- Film poster
- 倚天屠龍記之九陽神功
- Directed by: Wong Jing; Venus Keung;
- Screenplay by: Wong Jing
- Based on: The Heaven Sword and Dragon Saber by Jin Yong
- Produced by: Wong Jing
- Starring: Raymond Lam; Janice Man; Sabrina Qiu; Yun Qianqian; Louis Koo; Rebecca Zhu; Donnie Yen;
- Cinematography: Venus Keung
- Edited by: Yeung Kai-wing
- Music by: Lincoln Lo
- Production companies: Mega-Vision Pictures; TVB; World Universe Culture; Jing's Studio; Wishart Media; Shaw Brothers Pictures International;
- Release dates: 28 January 2022 (Singapore); 31 January 2022 (China);
- Running time: 114 minutes
- Countries: Hong Kong; China;
- Language: Cantonese
- Budget: HK$370 million

= New Kung Fu Cult Master 1 =

2022 Hong Kong-Chinese film by Wong Jing and Venus Keung

New Kung Fu Cult Master 1 is a 2022 wuxia film loosely adapted from the novel The Heaven Sword and Dragon Saber by Jin Yong. A Hong Kong-Chinese co-production, it was directed by Wong Jing and Venus Keung, serving as a reboot of the 1993 film Kung Fu Cult Master. The film starred Raymond Lam, Janice Man, Sabrina Qiu, Yun Qianqian, Louis Koo, Rebecca Zhu, and Donnie Yen. The film was theatrically released on 28 January 2022 in Singapore, while it was released on streaming platforms on 31 January 2022 in China. A sequel, New Kung Fu Cult Master 2, was released on streaming platforms on 3 February 2022 in China.

== Synopsis ==
Zhang Cuishan and Yin Susu take their teenage son Zhang Wuji with them back to mainland China after spending the past 15 years on a remote island. They commit suicide in defiance after refusing to reveal the whereabouts of Xie Xun, Zhang Wuji's godfather. Zhang Wuji himself is also critically wounded by the Xuanming Elders, but survives after learning the "Nine Yang Divine Skill" by chance. He returns to prevent a major conflict between the Ming Cult and the six major orthodox sects in the wulin. In the process, he gets romantically entangled with the Mongol princess Zhao Min, his childhood friend Zhou Zhiruo, and the Ming Cult's Xiaozhao. Through his adventures, he unwittingly becomes the Ming Cult's leader.

== Production ==
On 21 December 2019, Wong Jing posted a teaser poster of the film on his Sina Weibo account and stating that Zhang Wuji will finally meet Zhao Min in Dadu, hinting he will be making a follow-up to his 1993 film Kung Fu Cult Master, which ended in a cliffhanger. Principal photography began for the film began in January 2020 at the Hengdian World Studios. However, production was halted two weeks later due to the COVID-19 pandemic and was resumed in mid-April of the same year. On 7 May 2020, Wong released stills of the cast in their characters on his Sina Weibo account.

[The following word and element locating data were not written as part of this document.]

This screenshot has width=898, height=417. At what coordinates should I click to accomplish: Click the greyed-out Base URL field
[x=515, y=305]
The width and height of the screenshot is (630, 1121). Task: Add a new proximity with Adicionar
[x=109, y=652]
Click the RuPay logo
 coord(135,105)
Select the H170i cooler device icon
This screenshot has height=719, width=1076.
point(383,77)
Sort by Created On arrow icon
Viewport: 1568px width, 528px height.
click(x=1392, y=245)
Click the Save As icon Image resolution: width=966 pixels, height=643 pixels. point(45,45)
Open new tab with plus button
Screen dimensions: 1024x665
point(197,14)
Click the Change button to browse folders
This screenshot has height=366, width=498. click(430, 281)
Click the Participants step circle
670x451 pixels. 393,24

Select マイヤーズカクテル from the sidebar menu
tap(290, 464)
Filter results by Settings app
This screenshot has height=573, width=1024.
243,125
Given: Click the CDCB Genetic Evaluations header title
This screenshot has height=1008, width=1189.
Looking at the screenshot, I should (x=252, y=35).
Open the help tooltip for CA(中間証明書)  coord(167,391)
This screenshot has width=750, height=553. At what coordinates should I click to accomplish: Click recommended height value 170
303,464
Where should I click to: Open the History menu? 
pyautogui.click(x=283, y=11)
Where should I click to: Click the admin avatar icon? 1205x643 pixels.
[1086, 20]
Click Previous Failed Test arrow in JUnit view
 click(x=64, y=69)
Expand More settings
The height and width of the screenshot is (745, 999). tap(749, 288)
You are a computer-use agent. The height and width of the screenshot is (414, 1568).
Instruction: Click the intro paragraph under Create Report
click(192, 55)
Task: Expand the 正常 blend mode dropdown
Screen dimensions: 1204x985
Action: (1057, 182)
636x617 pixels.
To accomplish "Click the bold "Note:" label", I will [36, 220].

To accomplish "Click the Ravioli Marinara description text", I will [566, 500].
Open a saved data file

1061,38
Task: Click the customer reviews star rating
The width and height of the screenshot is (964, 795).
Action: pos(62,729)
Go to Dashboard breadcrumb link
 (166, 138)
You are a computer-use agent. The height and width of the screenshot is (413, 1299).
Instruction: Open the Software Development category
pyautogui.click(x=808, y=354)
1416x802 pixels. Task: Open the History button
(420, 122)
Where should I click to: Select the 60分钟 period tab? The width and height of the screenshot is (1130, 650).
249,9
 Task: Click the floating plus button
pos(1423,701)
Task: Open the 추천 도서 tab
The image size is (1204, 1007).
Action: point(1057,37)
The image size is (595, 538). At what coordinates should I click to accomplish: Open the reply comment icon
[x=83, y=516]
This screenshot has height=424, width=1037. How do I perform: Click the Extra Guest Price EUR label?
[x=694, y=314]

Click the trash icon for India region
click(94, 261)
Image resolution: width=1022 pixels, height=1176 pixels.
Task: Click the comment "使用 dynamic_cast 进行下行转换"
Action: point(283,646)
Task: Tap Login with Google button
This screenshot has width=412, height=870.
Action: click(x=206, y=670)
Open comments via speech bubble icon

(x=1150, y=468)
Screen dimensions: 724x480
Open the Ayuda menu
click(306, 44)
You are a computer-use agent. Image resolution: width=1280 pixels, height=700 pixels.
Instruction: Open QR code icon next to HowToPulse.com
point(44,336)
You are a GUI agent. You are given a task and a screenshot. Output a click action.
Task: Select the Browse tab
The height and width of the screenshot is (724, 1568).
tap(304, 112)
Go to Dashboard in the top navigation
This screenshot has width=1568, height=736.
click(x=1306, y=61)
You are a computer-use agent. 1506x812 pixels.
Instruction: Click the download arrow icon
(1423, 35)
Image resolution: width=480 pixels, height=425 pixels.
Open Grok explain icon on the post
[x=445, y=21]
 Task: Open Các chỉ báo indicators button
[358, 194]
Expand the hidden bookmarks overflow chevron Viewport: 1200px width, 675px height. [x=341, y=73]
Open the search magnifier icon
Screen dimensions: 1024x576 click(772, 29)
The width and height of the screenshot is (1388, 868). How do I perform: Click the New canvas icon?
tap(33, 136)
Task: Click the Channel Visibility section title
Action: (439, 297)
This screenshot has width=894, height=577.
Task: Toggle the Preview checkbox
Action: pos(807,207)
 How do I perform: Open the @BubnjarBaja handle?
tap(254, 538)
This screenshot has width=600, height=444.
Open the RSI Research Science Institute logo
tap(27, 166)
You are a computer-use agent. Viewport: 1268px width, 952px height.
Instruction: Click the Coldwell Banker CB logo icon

On 2 January 2022, Wong announced on his Sina Weibo account that the film had been split into two parts, New Kung Fu Cult Master 1 and New Kung Fu Cult Master 2, to be released during the Lunar New Year. This later led to speculations that the cast was having disagreements with the production over salary disputes, but cast member Donnie Yen later responded to this by stating that he knew that it was going to be a duology from the start.

== Release ==
New Kung Fu Cult Master 1 premiered with theatrical release in Singapore on 28 January 2022 while in China, the film was released on 31 January 2022 on streaming platforms with a fee of RMB¥5 to stream the film. A sequel, New Kung Fu Cult Master 2, was released on streaming platforms on 3 February 2022 in China.